Saturday, April 27, 2013

No funerals...how strange? Not.

The first question asked about Herb and Lorrain is "why no funeral services"?  The simple answer is they didn't want one.  Neither one did.  But the more complex question is "why didn't they"?

To answer this requires that you know Herb and Lorrain.

They were happily people and funerals ALWAYS saddened them.  The grief of attending funerals caused them to avoid them.  In the half century I knew them, I don't ever recall them going to one and if they did ever attend one...they never talked to me about it.  And they had plenty of friends who died...being in their 90's they felt as if all their friends had died.  Makes sense that they didn't want to cause sadness for others.

The fact that they didn't want funerals was clear.  Because they said so.  It was difficult to get them to even draft an obit.  Lorrain refused to write one.  Herb wrote one and it reads like a bad police report;  "Herb left to join The Lord on------.  He tried to do the Lord's work while on this earth. He was born in Milwaukee on November 27 1918 and died in -----Idaho.

Factually correct..  Yet woefully incomplete.  You see, Dad never could bring himself to talk about himself to others.

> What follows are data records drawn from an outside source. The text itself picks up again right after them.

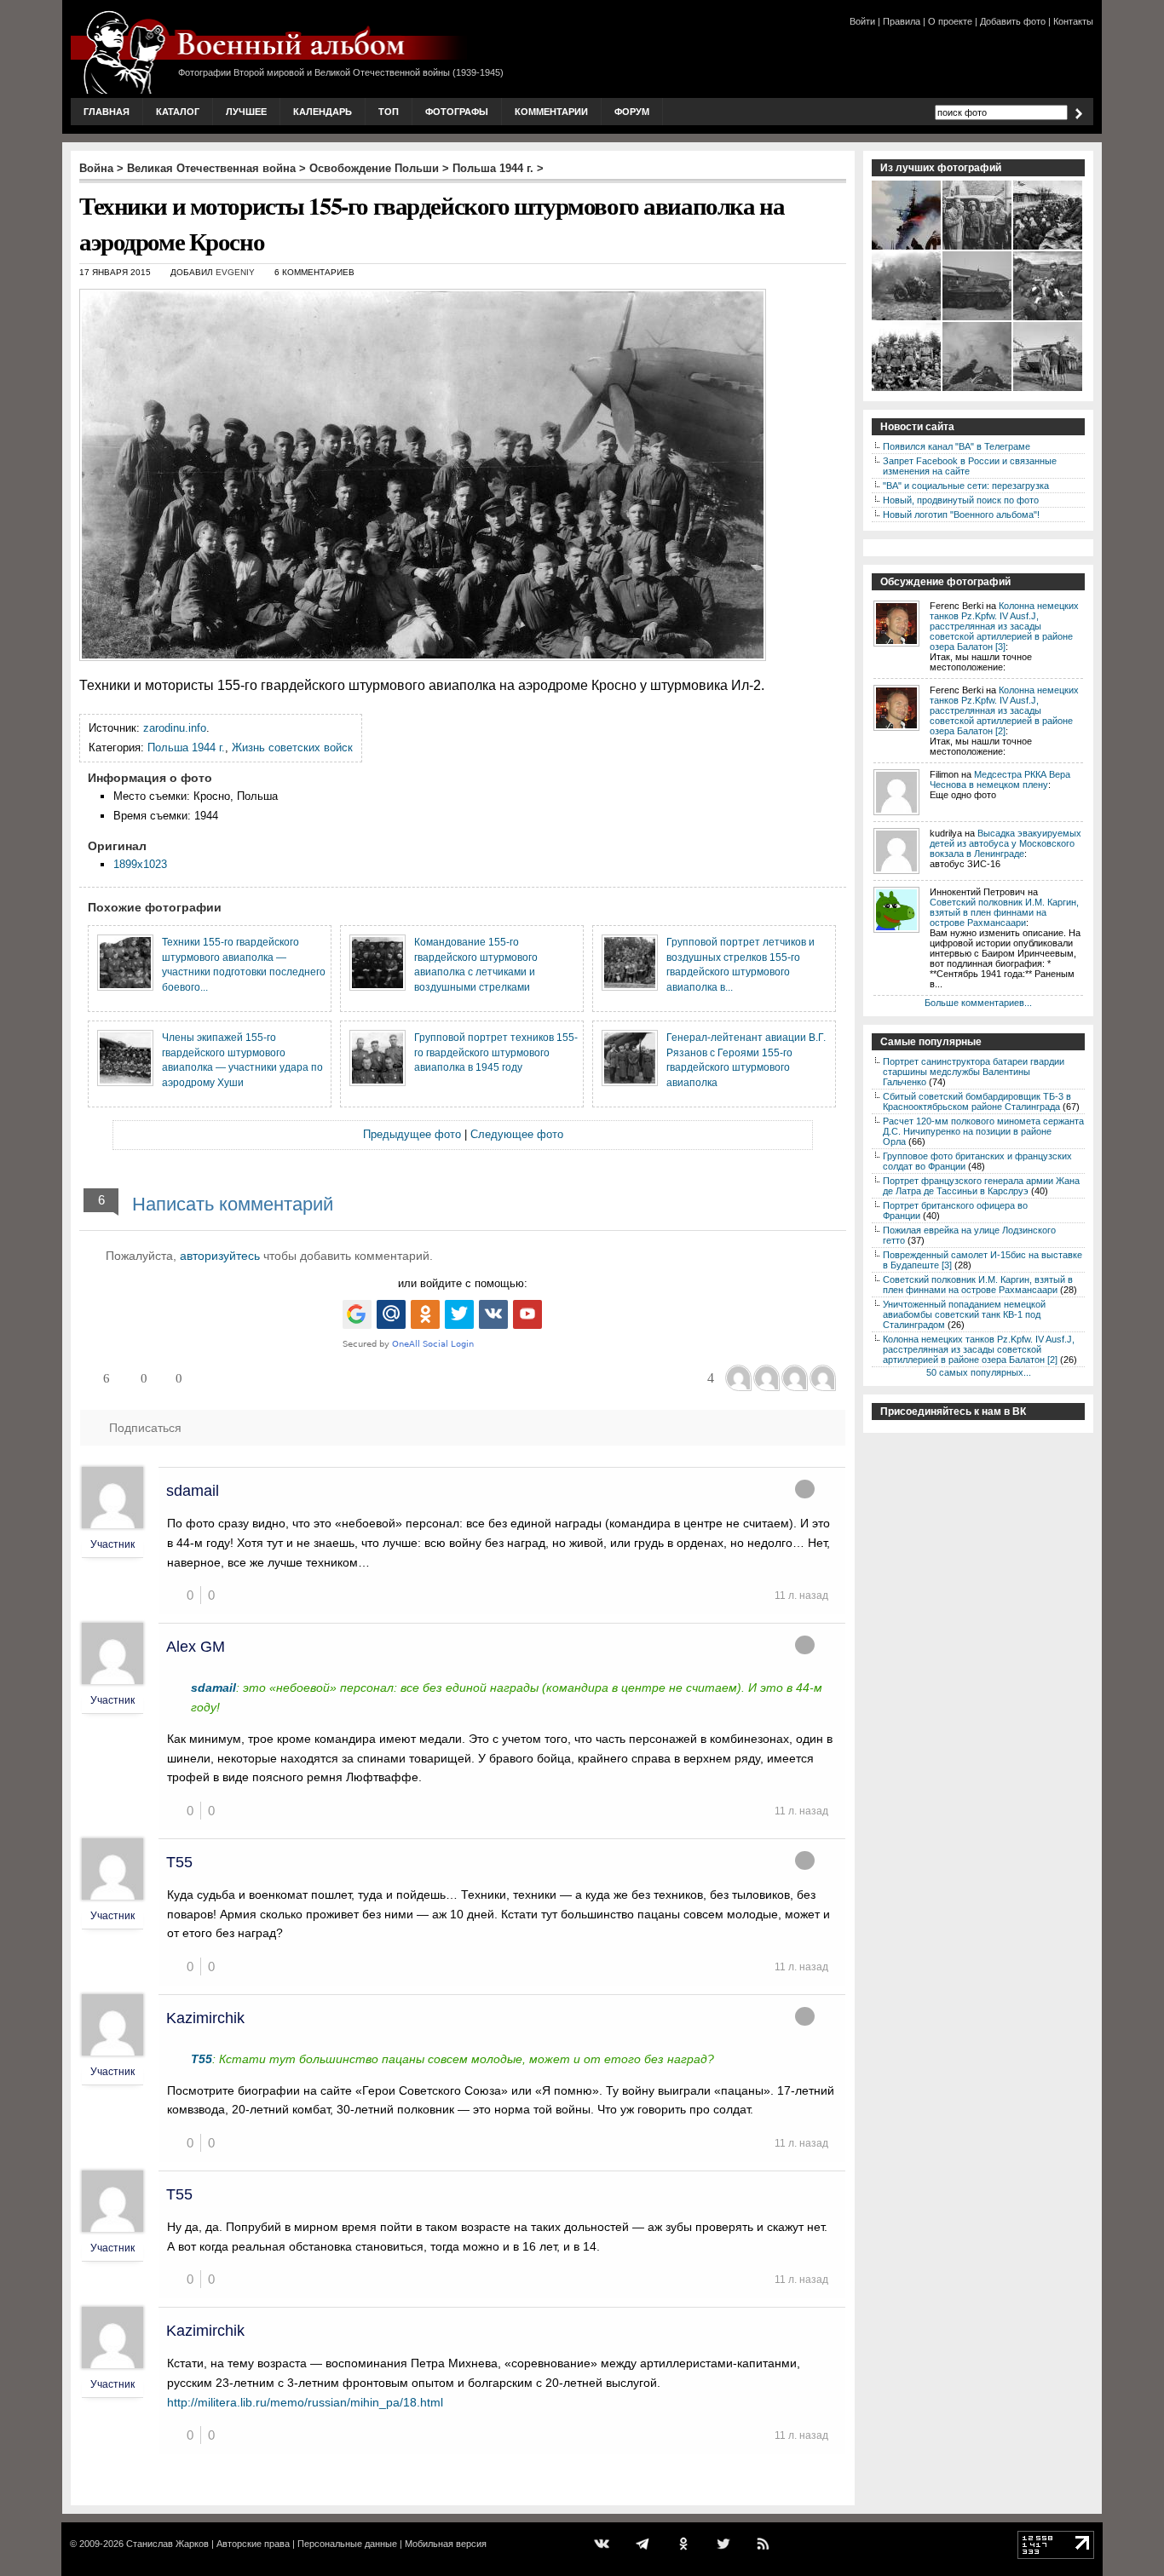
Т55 (179, 1862)
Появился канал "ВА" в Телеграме (956, 446)
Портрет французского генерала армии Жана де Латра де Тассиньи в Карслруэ (981, 1186)
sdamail (192, 1490)
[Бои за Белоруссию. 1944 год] (907, 318)
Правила (901, 21)
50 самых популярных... (978, 1372)
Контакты (1073, 21)
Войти (862, 21)
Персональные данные (347, 2544)
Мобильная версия (446, 2544)
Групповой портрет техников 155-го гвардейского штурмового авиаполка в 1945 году (496, 1052)
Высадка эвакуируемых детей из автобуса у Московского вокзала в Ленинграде (1005, 843)
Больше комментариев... (978, 1003)
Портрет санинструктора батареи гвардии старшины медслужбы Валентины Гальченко (973, 1071)
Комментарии (551, 111)
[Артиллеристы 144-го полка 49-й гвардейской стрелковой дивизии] (907, 389)
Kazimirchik (205, 2018)
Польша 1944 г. (492, 168)
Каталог (177, 111)
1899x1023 (140, 864)
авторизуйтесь (220, 1255)
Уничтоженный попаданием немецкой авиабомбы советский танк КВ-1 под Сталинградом (964, 1314)
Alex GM (195, 1646)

He had no ego.  He was humble to a fault.  Makes sense that a selfless man wouldn't want a group to gather to praise him at a funeral.  But he did tell stories to his family.  These stories give us valuable insights into his values.

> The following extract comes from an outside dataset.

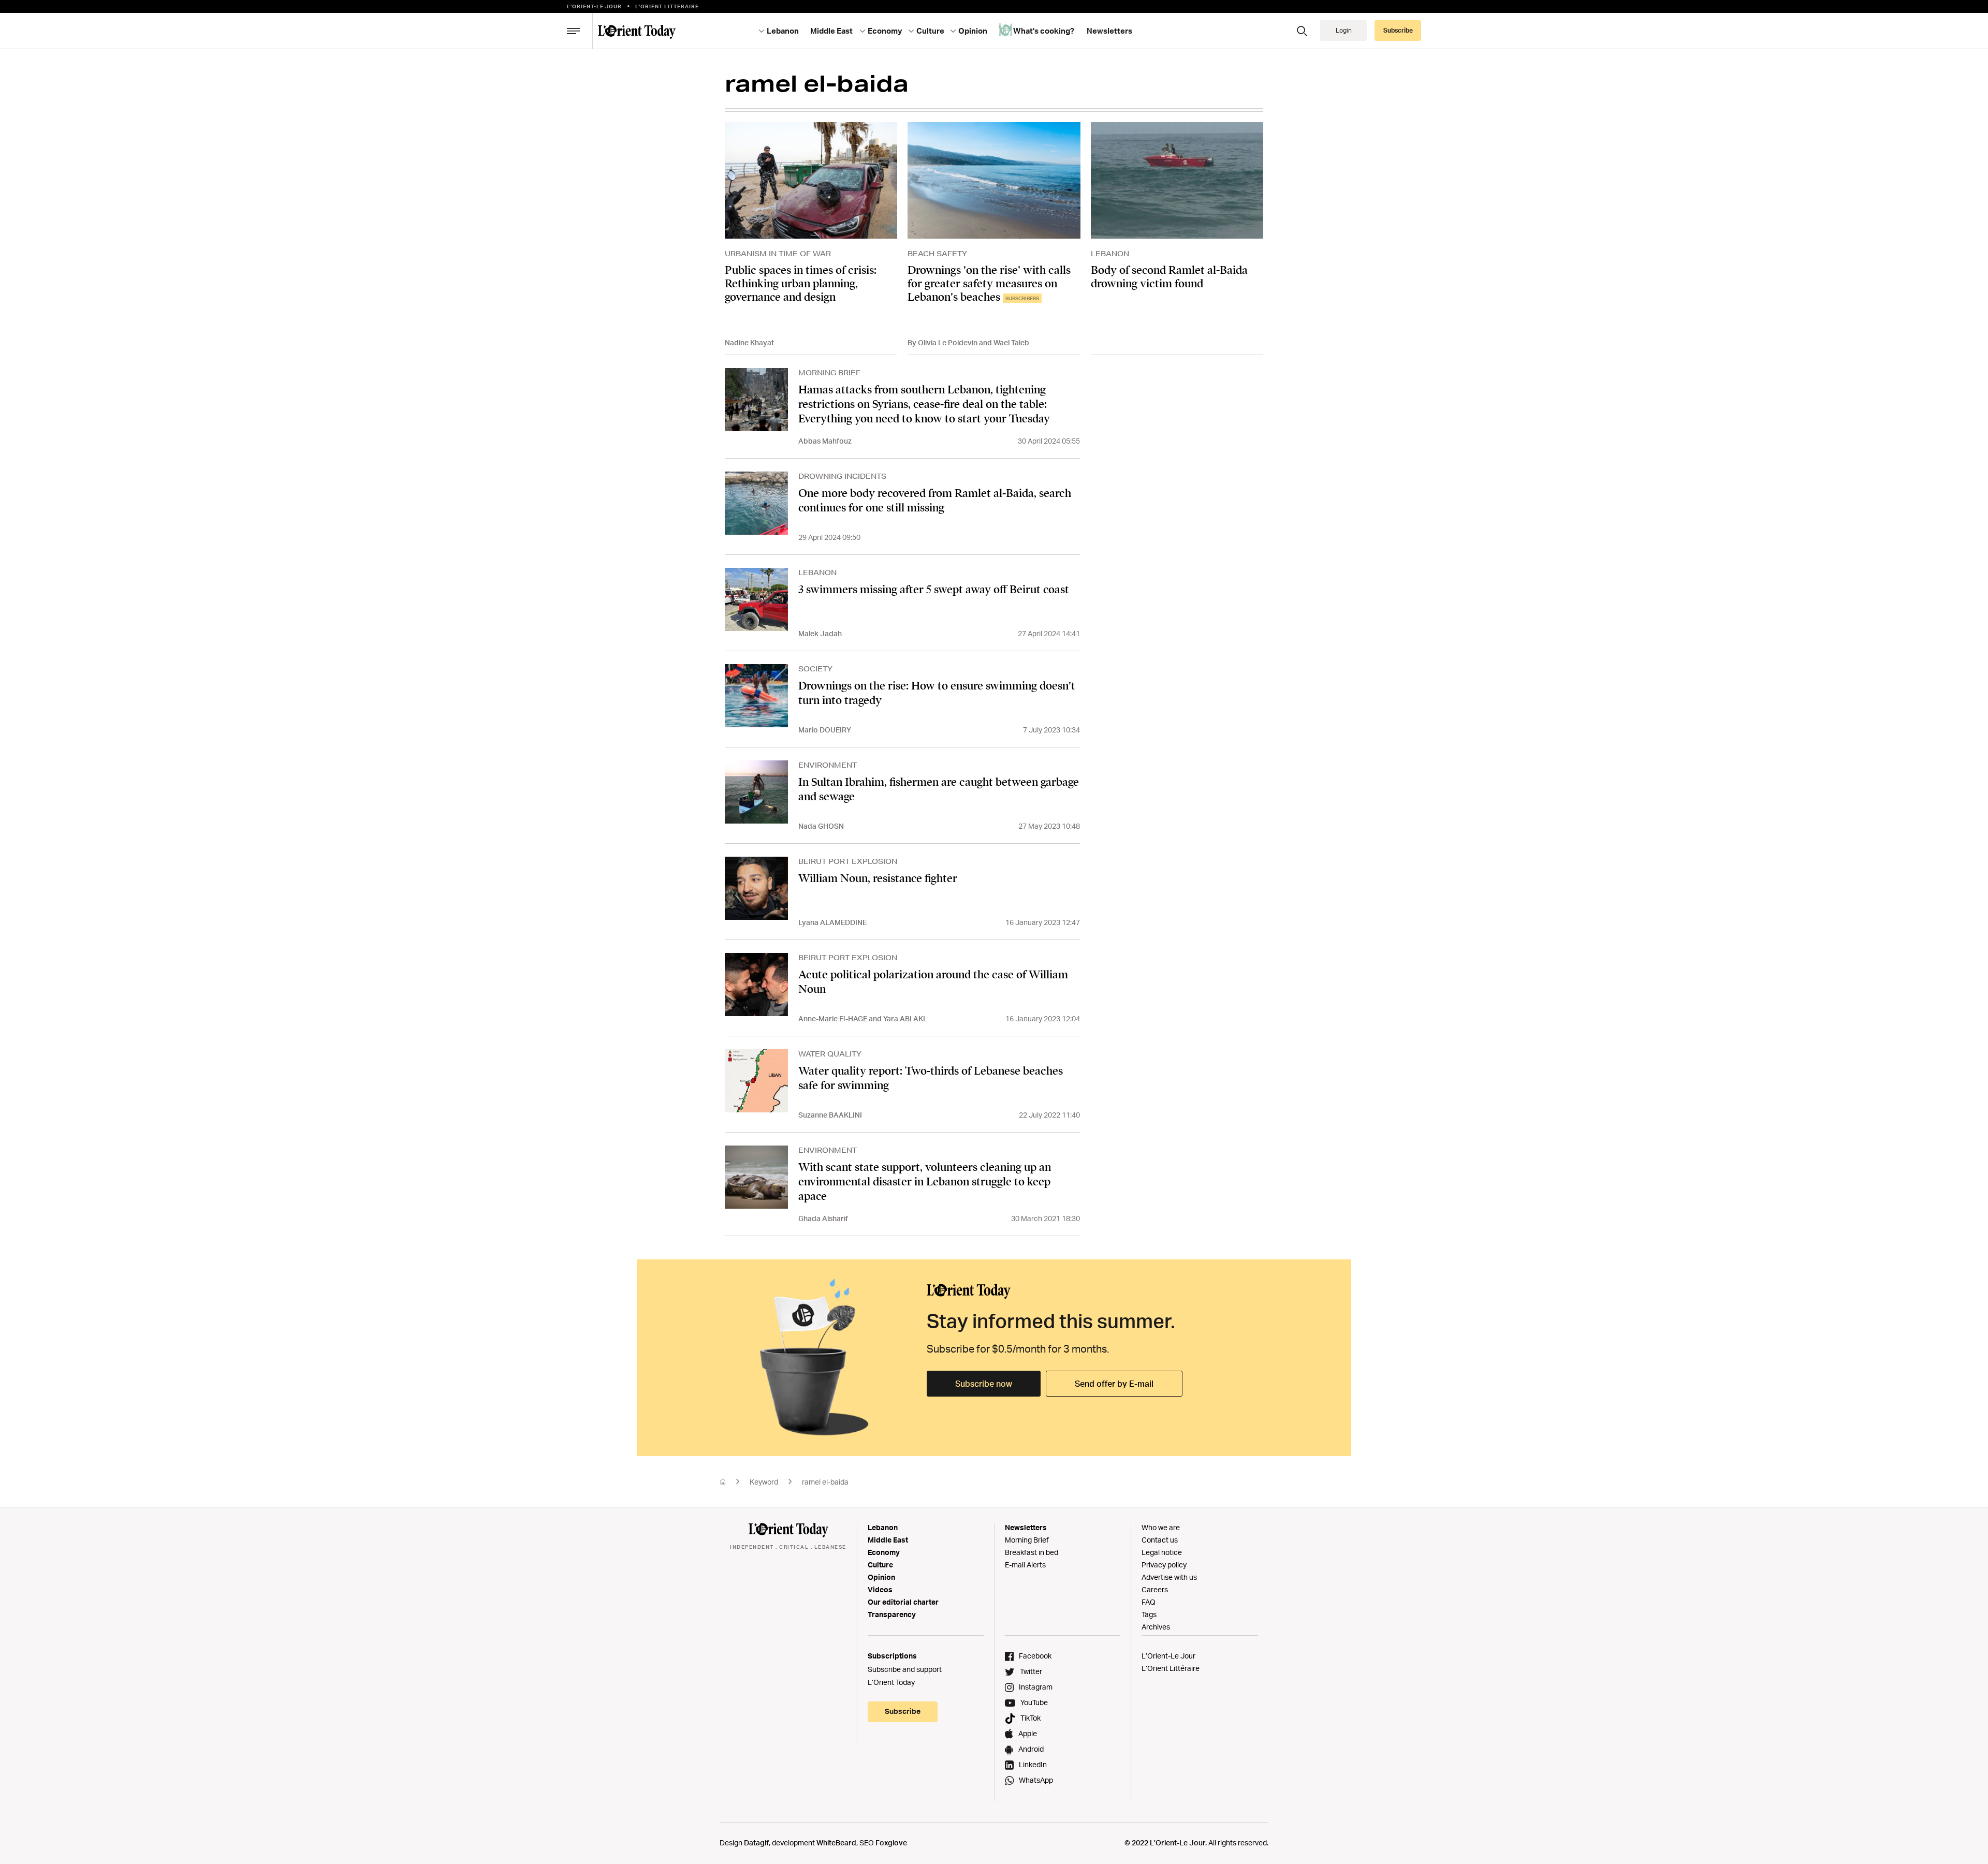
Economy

Lorrain had a different slant on it.  No, she didn't like to talk about herself either.  But, there was a more simple...and honest reason for no funeral; she often said she wasn't going.

If she would get sick she would call for whiskey.  Not to drink.  Not for some type of cure.  The whiskey wasn't medicine to her.  She would take a sip because " I don't want to die with whiskey on my breath". Made sense to her.  She reasoned that if she had whiskey on her breath, then she just couldn't die.  It would be too embarrassing to her family and God wouldn't do that to her or them. She'd known those who died with whiskey on their breath as a girl in Milwaukee.  And how people talked!  Nope.  Not for her.   A sip and she felt as if she just had to recover as if by a psychosomatic remedy.  Too bad we didn't bring her a wee dram when she was hospitalized.   But that is quite another story.